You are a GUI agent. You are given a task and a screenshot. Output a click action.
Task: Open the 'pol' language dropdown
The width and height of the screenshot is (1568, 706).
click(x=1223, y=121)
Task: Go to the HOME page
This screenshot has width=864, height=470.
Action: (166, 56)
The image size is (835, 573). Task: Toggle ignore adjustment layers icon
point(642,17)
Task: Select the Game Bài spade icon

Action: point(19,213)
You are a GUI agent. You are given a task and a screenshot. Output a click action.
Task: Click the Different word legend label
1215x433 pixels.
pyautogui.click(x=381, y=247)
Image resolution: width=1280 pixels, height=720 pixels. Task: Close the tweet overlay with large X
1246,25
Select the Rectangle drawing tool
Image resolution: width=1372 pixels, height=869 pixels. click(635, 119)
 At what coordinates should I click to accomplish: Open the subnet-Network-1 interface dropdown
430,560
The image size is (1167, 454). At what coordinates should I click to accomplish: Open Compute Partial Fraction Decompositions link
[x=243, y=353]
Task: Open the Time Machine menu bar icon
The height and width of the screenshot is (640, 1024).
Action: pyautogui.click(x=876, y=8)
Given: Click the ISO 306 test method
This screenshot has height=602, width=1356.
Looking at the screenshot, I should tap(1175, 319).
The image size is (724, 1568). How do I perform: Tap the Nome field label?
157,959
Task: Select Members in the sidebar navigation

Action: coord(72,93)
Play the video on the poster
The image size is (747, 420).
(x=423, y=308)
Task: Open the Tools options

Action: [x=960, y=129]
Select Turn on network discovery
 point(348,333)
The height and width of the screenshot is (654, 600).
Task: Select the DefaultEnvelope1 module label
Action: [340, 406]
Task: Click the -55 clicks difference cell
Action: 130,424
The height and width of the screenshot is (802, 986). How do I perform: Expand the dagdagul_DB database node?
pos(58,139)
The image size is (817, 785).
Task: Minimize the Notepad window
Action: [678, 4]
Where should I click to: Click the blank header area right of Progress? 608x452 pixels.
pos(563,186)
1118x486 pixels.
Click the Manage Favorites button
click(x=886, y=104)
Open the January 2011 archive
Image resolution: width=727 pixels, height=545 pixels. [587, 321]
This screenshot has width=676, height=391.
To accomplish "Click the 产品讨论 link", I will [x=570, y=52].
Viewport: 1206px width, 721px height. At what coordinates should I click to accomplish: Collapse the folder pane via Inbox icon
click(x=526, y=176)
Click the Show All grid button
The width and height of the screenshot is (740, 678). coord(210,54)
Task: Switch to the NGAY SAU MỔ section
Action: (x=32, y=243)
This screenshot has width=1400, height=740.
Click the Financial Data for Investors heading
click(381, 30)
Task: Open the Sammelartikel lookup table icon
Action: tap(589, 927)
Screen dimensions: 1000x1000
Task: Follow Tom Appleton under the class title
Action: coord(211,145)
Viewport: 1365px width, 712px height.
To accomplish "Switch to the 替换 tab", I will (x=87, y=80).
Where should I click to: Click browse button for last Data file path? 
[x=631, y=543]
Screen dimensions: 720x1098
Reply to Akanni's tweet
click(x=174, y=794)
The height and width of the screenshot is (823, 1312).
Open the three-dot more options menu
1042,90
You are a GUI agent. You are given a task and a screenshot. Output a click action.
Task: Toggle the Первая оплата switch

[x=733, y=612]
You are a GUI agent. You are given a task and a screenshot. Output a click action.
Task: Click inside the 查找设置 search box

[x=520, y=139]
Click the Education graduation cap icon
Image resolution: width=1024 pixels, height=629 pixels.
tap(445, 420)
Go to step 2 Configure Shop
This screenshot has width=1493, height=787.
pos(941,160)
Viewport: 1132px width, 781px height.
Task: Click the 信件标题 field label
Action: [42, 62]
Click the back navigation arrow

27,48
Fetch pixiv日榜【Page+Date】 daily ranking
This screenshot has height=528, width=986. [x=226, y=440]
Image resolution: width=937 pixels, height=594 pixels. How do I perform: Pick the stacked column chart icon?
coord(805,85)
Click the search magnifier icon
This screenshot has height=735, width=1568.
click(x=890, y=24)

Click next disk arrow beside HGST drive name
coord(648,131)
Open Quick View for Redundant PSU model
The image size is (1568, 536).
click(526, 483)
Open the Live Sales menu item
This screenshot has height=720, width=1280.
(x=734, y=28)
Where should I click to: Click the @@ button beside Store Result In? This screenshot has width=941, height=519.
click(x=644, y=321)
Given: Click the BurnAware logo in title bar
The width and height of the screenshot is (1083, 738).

####

Each line of the records above that holds the word "will" should be counted, and only the final number stated.

◆ **RESPONSE TO THIS EXERCISE**
2